::: READING TEXT

VANCOUVER, BC – March 7, 2024 – Montfort Capital Corp. (“Montfort” or the “Company”) (TSX-V:MONT/OTCQB:MONTF), a trusted provider of focused private credit strategies for institutional investors, family offices, and wealth managers, today announced that the Company’s board of directors has declared a quarterly cash dividend (the “Class A Quarterly Dividend”) of $0.02 per Series A Class A Preferred Shares (each, a “Class A Preferred Share”), payable on March 28, 2024, to holders of Class A Preferred Shares of record as at March 19, 2024. The Class A Quarterly Dividend qualifies as an ‘eligible dividend’ for Canadian income tax purposes.
Holders of the Class A Preferred Shares are entitled to receive fixed non-cumulative preferential cash dividends, if, as and when declared by the board of directors of the Company (the “Board”). Under the Company’s dividend policy, the annual dividend rate for the Class A Preferred Shares is targeted to be $0.08 per Class A Preferred Share and dividends, if declared, will be payable on the last day of December, March, June and September in each year, or if such day is not a business day, on the next business day, at a quarterly rate of $0.02 per Class A Preferred Share. The amount and distribution dates of future dividends remain at the discretion of the Company’s board of directors.

::::::
::: MATERIAL

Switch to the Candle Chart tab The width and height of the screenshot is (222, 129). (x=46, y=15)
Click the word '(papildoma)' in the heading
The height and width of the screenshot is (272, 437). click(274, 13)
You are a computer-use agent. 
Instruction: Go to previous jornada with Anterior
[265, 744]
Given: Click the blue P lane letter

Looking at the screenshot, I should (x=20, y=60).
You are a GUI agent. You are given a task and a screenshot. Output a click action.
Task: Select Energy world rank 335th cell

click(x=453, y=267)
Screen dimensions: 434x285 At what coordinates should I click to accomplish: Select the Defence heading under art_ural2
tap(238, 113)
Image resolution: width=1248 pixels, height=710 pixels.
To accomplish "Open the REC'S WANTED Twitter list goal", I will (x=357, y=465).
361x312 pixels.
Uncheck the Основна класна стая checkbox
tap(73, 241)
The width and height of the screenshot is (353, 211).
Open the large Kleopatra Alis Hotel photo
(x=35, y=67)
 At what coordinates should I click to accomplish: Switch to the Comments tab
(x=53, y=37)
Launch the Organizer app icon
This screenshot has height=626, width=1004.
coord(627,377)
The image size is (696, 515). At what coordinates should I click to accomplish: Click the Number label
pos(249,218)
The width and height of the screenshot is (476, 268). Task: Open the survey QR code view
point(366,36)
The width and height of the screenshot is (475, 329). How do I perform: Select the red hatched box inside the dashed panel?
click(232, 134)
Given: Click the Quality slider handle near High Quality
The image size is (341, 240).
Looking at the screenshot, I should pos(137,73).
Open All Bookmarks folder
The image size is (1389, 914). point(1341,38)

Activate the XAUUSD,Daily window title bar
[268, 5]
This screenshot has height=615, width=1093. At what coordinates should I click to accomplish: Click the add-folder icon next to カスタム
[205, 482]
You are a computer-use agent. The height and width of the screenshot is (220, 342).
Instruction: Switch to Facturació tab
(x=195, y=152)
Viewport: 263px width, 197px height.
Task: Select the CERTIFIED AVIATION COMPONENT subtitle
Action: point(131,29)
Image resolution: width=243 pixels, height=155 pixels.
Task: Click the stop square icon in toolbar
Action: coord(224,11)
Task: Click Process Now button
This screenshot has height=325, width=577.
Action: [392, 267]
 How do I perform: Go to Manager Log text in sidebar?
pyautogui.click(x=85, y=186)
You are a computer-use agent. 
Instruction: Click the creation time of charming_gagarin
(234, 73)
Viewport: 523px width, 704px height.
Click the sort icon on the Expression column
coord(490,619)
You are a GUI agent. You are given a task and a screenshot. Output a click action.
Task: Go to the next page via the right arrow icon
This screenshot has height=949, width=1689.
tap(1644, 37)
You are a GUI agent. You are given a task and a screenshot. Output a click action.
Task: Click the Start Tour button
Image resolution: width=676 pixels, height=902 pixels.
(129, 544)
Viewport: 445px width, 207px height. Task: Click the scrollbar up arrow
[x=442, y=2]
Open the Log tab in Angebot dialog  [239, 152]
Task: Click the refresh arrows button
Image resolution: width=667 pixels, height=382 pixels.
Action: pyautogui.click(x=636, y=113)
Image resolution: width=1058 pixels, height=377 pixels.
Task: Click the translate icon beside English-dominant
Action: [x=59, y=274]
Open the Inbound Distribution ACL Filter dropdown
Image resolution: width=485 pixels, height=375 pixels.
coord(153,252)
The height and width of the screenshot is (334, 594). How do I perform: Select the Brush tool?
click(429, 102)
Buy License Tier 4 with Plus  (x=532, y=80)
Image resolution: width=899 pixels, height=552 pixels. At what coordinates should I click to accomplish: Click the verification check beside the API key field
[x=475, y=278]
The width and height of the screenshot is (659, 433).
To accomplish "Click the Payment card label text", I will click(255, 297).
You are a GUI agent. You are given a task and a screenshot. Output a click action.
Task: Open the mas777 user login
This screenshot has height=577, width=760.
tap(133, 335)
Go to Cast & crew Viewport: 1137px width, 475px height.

::::::

▸ WRITTEN TASK A:
Answer these about the Montfort dividend announcement, each on its own line:
(i) On what date is the Class A Quarterly Dividend payable?
(ii) What annual dividend rate per Class A Preferred Share does the dividend policy target?
(iii) Under the policy, when is a dividend paid if the scheduled day is not a business day?
▸ WRITTEN TASK B: Please pull out every line of the rows that contains the string "with".
The rows have no connection to the announcement above them.

▸ RIGHT ANSWER A:
(i) March 28, 2024
(ii) $0.08 per Class A Preferred Share
(iii) On the next business day

▸ RIGHT ANSWER B:
Instruction: Go to previous jornada with Anterior
Buy License Tier 4 with Plus  (x=532, y=80)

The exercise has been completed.